─── Dataset content ───

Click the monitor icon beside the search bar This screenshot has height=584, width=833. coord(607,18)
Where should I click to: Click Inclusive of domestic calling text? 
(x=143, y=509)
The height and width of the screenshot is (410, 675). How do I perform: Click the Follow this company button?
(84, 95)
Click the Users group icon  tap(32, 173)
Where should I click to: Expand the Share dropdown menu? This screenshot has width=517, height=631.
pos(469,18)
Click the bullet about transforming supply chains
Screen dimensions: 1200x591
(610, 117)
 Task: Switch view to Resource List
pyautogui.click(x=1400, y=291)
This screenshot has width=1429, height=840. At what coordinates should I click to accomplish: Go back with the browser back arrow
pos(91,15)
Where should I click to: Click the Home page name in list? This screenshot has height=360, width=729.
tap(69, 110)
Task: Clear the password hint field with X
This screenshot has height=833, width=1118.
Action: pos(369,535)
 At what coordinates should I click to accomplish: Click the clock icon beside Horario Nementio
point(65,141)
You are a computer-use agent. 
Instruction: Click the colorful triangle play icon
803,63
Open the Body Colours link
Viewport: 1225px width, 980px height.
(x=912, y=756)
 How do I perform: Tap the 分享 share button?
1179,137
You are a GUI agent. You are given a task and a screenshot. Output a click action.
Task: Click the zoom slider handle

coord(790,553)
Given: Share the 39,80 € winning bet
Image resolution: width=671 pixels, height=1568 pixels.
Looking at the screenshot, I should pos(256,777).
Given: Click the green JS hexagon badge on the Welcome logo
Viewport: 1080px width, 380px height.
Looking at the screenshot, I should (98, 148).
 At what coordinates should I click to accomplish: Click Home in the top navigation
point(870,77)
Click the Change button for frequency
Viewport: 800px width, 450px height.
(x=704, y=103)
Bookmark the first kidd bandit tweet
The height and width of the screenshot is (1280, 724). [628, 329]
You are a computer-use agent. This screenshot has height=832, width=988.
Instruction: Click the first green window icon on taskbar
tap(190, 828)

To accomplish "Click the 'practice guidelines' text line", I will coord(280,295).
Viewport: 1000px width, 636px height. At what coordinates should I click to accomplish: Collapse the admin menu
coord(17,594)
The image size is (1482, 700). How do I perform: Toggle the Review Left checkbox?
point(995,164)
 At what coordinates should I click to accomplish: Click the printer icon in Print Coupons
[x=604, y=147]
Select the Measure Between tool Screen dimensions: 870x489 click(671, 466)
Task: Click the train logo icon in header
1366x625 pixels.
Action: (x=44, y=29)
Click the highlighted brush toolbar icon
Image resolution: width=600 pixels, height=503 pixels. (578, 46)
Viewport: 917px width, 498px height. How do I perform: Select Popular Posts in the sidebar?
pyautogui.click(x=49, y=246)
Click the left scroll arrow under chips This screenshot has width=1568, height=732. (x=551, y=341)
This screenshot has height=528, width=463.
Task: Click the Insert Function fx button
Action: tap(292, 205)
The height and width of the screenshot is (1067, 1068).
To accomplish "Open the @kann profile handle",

───

Task goal
List the lines of the material in which the word "agent" occurs.

Task result
You are a computer-use agent. 
You are a GUI agent. You are given a task and a screenshot. Output a click action.
You are a computer-use agent. This screenshot has height=832, width=988.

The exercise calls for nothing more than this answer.